First, make a folder and put some example PDF files in it. For example, make the folder TEST on your Desktop. Then do this in Terminal:
Code:
cd ~/Desktop/TEST
grep -E -h -o 'VAX[0-9]{8}' *.pdf
The first command simply sets the working directory to TEST.
The 'grep' command searches for the pattern in every file with the ".pdf" extension. Make sure the .pdf of the test files is lower-case, because the shell by default is case-sensitive.
You can copy and paste the grep command into a Terminal window, rather than typing it in.
The option -e tells grep to use extended patterns, which enables
{n}.
The -h option tells grep to NOT output the filename. If you omit this, then each found item is preceded by the filename it was found in.

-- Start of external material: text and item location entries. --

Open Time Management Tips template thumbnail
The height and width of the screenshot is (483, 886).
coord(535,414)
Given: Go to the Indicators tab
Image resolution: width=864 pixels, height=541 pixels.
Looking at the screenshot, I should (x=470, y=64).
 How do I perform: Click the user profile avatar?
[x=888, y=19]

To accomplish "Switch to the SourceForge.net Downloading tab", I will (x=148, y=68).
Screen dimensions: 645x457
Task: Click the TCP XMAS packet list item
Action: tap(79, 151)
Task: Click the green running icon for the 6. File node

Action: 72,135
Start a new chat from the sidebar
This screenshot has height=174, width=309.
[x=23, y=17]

The option -o tells grep to only output the exact text that matches the pattern. Otherwise grep would output the entire "line" containing the pattern, and since PDF files aren't line-oriented, you'd get a bunch of crap you'd have to remove.

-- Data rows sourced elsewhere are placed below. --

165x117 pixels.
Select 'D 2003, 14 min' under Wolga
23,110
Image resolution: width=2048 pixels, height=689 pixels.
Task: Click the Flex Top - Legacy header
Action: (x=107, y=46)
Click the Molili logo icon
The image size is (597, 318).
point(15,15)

The pattern is quoted so the shell won't try expanding it. The pattern
VAX[0-9]{8} means:
- VAX means the three letters "VAX" literally.

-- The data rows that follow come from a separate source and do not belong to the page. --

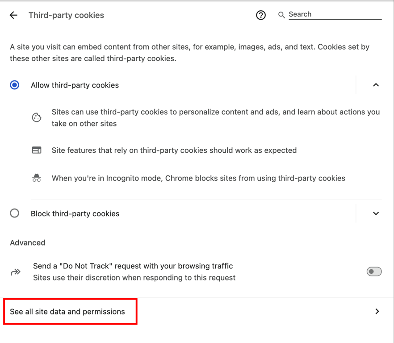Click the right chevron on site data row
394x343 pixels.
pos(377,311)
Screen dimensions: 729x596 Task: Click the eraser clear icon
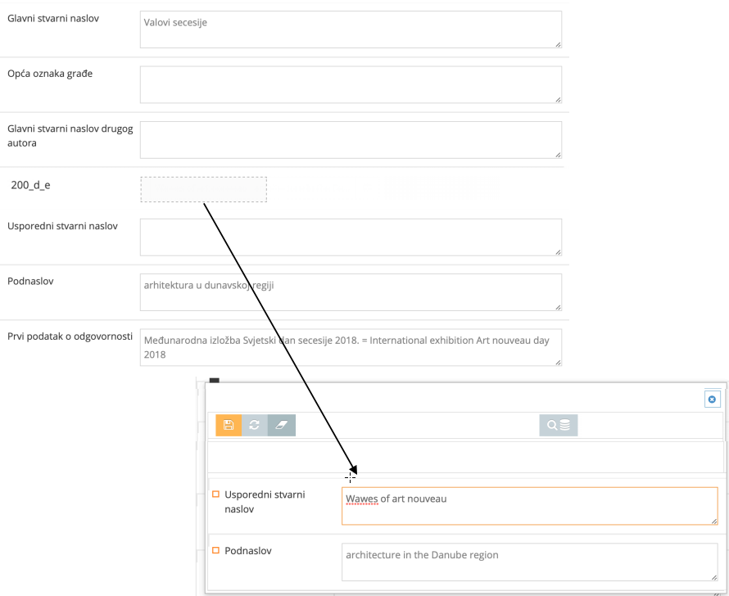click(x=282, y=425)
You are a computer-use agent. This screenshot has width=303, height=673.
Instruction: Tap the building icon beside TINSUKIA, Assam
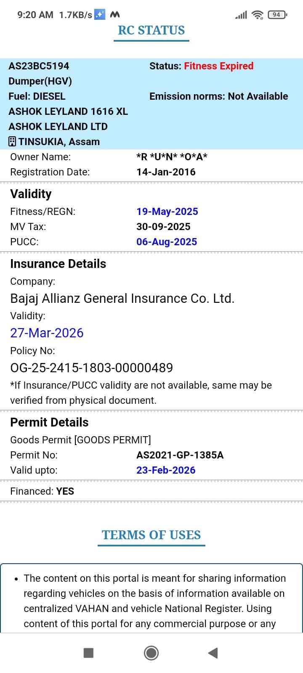click(x=12, y=142)
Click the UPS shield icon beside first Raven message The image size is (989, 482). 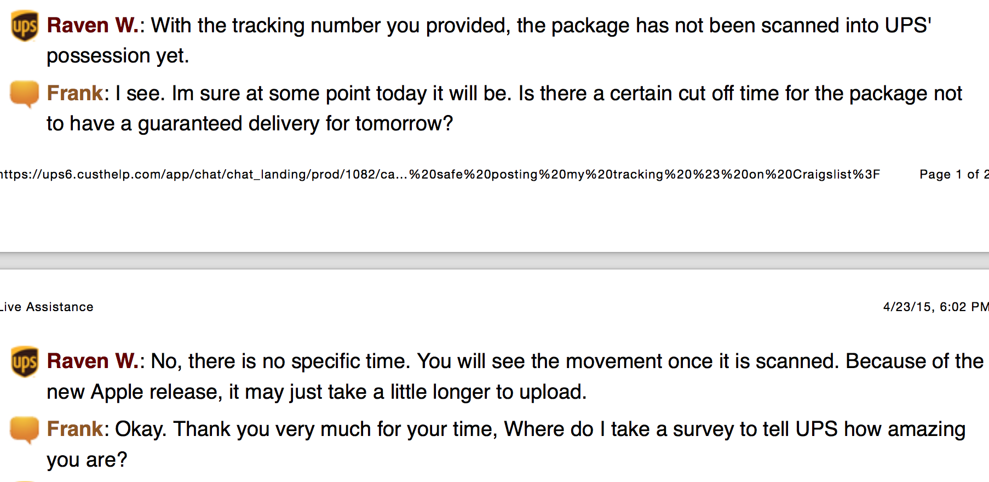pos(25,26)
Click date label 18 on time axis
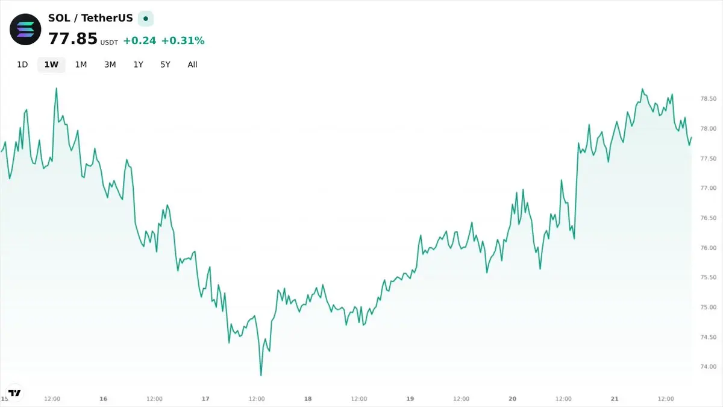This screenshot has width=723, height=407. (x=308, y=399)
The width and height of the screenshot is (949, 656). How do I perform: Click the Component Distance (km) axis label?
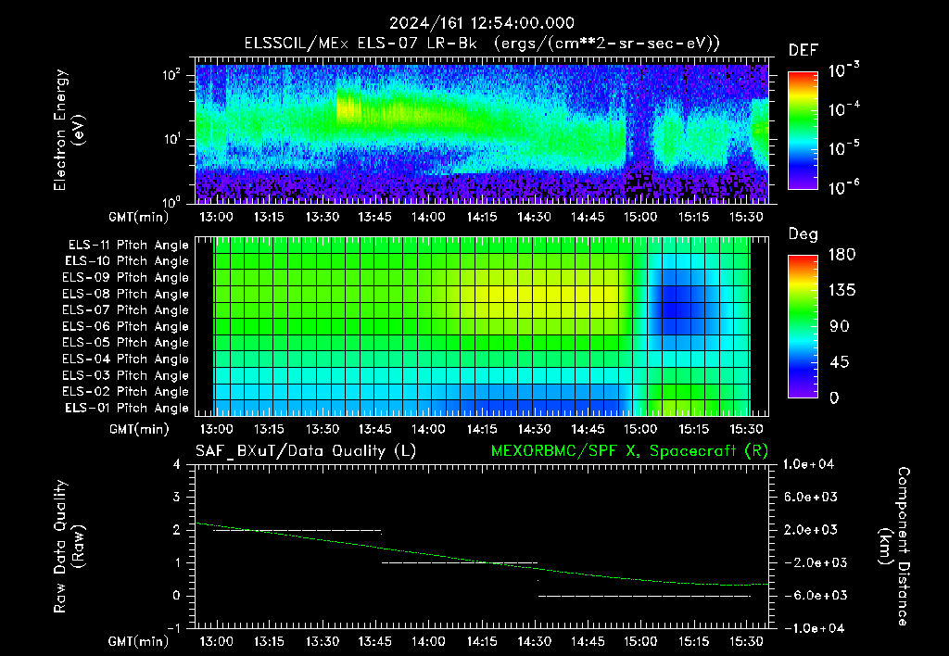pos(894,547)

- [0-9] means the digits 0 thru 9.
- {8} means the digits are repeated exactly 8 times.
Try this command on several different PDFs. Be sure to make some test PDFs that have near-matching patterns such as VAX123456 and VAX1234567 to make sure that those patterns are NOT found (too few digits).
Also make a PDF with "VAX" followed by 9 or 10 digits, and observe what happens. If you can't accept this, then clearly say so in a reply post, so another pattern can be given.
Here's the man page for grep:
https://developer.apple.com/library/mac/documentation/Darwin/Reference/ManPages/man1/grep.1.html
Once you have the output working correctly, post again and provide some example PDFs and a list of exactly what the correct output should be.
Don't try putting the grep command into a workflow, unless you understand exactly how to add shell scripts to workflows. The grep command itself is just one step in a multi-step process, but it's the all-important first step. Take one step at a time.
Also post the Automator workflow you have now, so we don't have to guess about how it finds PDFs.
Finally, it's possible that this grep command won't find anything in your PDFs, because of how PDFs can be produced. The data may not be an actual string "VAX_8_digits", so it's possible that grep won't find any patterns. If that happens, post an example of the failing PDF, so we have something that demonstrates the problem.